Instructions for the task » In the listing below, locate the lines that hold the string "agent". Copy those lines.

[[ Data to examine, beginning ]]

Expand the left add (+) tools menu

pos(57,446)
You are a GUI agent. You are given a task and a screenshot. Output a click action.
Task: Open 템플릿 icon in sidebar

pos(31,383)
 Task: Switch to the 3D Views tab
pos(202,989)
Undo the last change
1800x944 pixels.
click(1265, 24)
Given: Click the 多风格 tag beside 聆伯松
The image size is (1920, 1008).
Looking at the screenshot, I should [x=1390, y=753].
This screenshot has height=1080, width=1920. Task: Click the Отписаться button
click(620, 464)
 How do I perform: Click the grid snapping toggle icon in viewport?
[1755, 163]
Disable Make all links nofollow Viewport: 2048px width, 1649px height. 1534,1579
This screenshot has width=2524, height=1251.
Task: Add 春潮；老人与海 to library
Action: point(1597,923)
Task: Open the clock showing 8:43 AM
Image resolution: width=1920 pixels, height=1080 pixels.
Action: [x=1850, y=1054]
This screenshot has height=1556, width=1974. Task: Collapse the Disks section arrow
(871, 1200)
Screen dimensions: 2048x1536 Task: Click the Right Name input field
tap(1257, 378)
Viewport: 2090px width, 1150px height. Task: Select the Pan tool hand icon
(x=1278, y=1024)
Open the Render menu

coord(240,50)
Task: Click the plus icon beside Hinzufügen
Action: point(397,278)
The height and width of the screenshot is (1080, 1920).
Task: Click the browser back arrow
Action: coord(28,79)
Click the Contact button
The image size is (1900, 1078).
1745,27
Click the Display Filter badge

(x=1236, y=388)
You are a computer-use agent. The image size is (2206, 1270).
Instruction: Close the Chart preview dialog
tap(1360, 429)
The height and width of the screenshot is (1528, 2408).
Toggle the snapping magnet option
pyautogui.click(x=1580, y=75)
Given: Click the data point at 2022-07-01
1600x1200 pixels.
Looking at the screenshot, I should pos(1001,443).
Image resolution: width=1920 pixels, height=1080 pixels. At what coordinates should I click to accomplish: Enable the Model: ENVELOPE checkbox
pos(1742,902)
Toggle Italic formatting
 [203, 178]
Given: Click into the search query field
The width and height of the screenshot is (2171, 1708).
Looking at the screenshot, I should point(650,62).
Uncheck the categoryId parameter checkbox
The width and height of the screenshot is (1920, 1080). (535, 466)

[[ Data to examine, end ]]

Answer to the problem »
You are a GUI agent. You are given a task and a screenshot. Output a click action.
You are a computer-use agent. The image size is (2206, 1270).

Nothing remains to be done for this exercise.